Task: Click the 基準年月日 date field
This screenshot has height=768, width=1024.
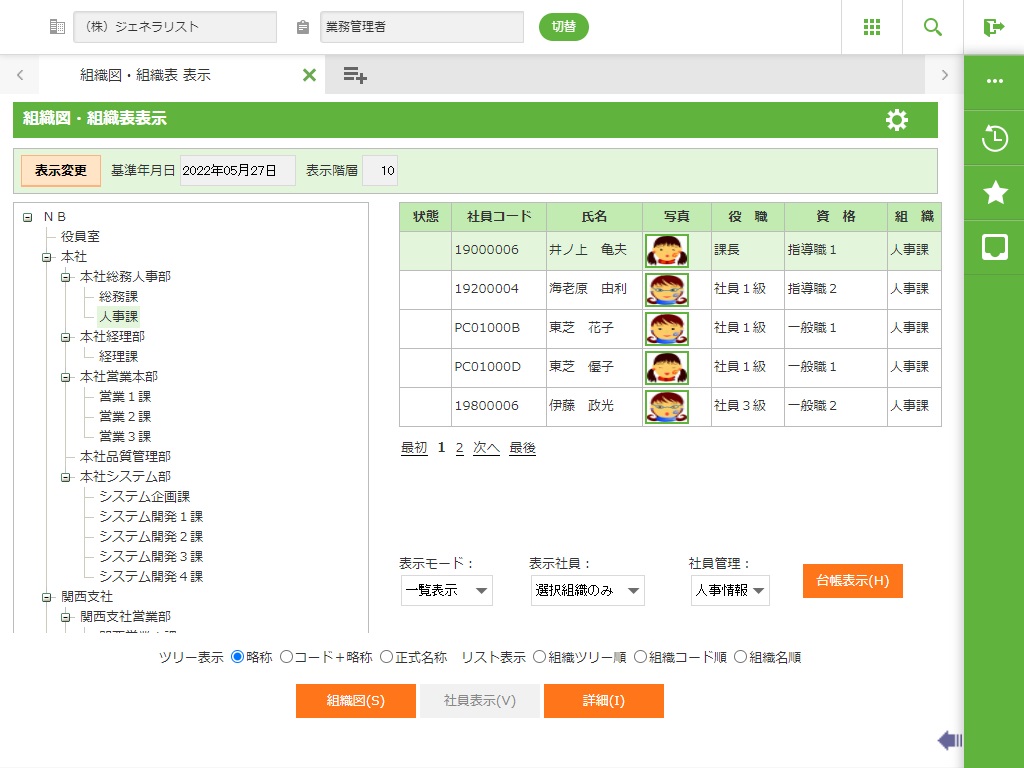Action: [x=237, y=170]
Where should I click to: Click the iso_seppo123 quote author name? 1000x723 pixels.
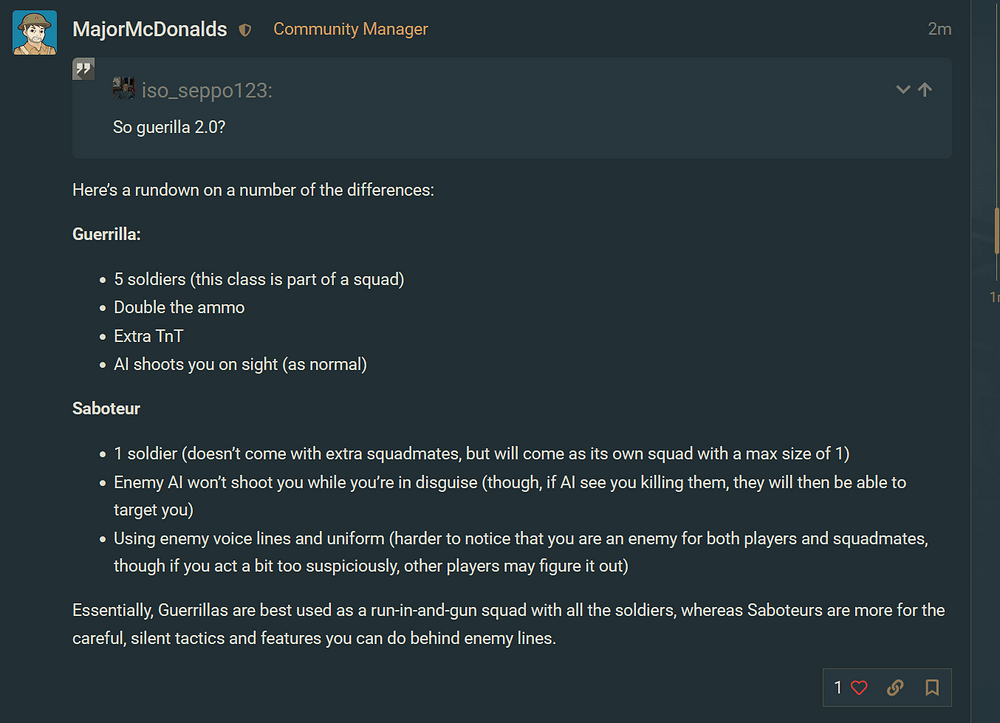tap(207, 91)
- - - -
(WRITTEN EXERCISE): Pull out the items word for word, from the line that contains "Where should I" through the last line of the items, and leave the pictures out.

(ANSWER TO THE PROBLEM):
Where should I click to: Click the iso_seppo123 quote author name? 1000x723 pixels.
tap(207, 91)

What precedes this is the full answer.